Figure 2.

Quantitative assessment of neuronal morphology in primary motor cortex following Mecp2 reactivation. (A) Golgi labelled brain sections from wild-type (Wt) and Stop/y,Cre mice were sampled for gross measures of cortical thickness (arrows) and corpus callosum (arrowheads) as well as layer 2/3 pyramidal cell morphology within primary motor cortex (hatched area).

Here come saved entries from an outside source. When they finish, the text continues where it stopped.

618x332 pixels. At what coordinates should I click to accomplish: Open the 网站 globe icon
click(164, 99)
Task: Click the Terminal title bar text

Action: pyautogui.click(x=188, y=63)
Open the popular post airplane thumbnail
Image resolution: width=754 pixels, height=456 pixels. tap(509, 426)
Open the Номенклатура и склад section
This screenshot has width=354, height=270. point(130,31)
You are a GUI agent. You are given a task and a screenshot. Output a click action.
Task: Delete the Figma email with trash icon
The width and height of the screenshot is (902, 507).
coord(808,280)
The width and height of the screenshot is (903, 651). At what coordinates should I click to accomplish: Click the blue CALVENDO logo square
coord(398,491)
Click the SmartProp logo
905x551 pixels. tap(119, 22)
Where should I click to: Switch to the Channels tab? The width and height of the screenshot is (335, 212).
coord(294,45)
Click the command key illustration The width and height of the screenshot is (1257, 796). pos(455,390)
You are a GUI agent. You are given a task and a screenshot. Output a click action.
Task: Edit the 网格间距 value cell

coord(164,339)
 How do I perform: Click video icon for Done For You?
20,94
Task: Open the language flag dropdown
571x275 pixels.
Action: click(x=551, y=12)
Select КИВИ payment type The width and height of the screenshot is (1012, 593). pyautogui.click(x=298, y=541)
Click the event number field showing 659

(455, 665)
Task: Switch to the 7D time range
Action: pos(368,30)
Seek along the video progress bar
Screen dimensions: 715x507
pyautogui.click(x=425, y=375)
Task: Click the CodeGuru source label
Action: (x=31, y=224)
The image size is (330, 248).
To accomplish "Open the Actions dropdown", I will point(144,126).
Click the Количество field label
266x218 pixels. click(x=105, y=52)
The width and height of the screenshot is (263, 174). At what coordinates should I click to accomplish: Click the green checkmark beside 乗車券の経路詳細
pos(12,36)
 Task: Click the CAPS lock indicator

Analysis revealed reduced cortical thickness (B, representative micrographs) and reduced soma diameter (C) in Stop/y,Cre untreated mice. (D) Quantitative assessment of reconstructed cells (representative examples shown) by Sholl analysis (n = 50–60 cells/four animals per group, total 210 cells) revealed reduced dendritic branching complexity in Stop/y,Cre mice compared with wild-type littermate controls at Sholl radii 20–140 µm from soma. At 8–10 weeks following tamoxifen treatment, overall branching complexity was still reduced (P < 0.05, ANOVA followed by Tukey A post hoc analysis) compared with wild-type but this difference was restricted to Sholl radii between 60–80 µm from soma. (E) Pooled data revealed a significant (t-test comparison with age-matched wild-type, *P < 0.05) reduction in all parameters measured (cortical thickness, total dendritic length, length of basal dendritic tree, soma diameter and corpus callosum thickness) in Stop/y,Cre mice compared with wild-type littermates. A reduction was also observed in spine density (measured in primary oblique dendrites of hippocampal CA1 pyramidal cells as shown in insert; scale = 10 μm). Analysis of tamoxifen treated (rescued) mice revealed no significant difference from their appropriate littermate controls with the exception of cortical thickness, which remained significantly reduced compared with age-matched controls.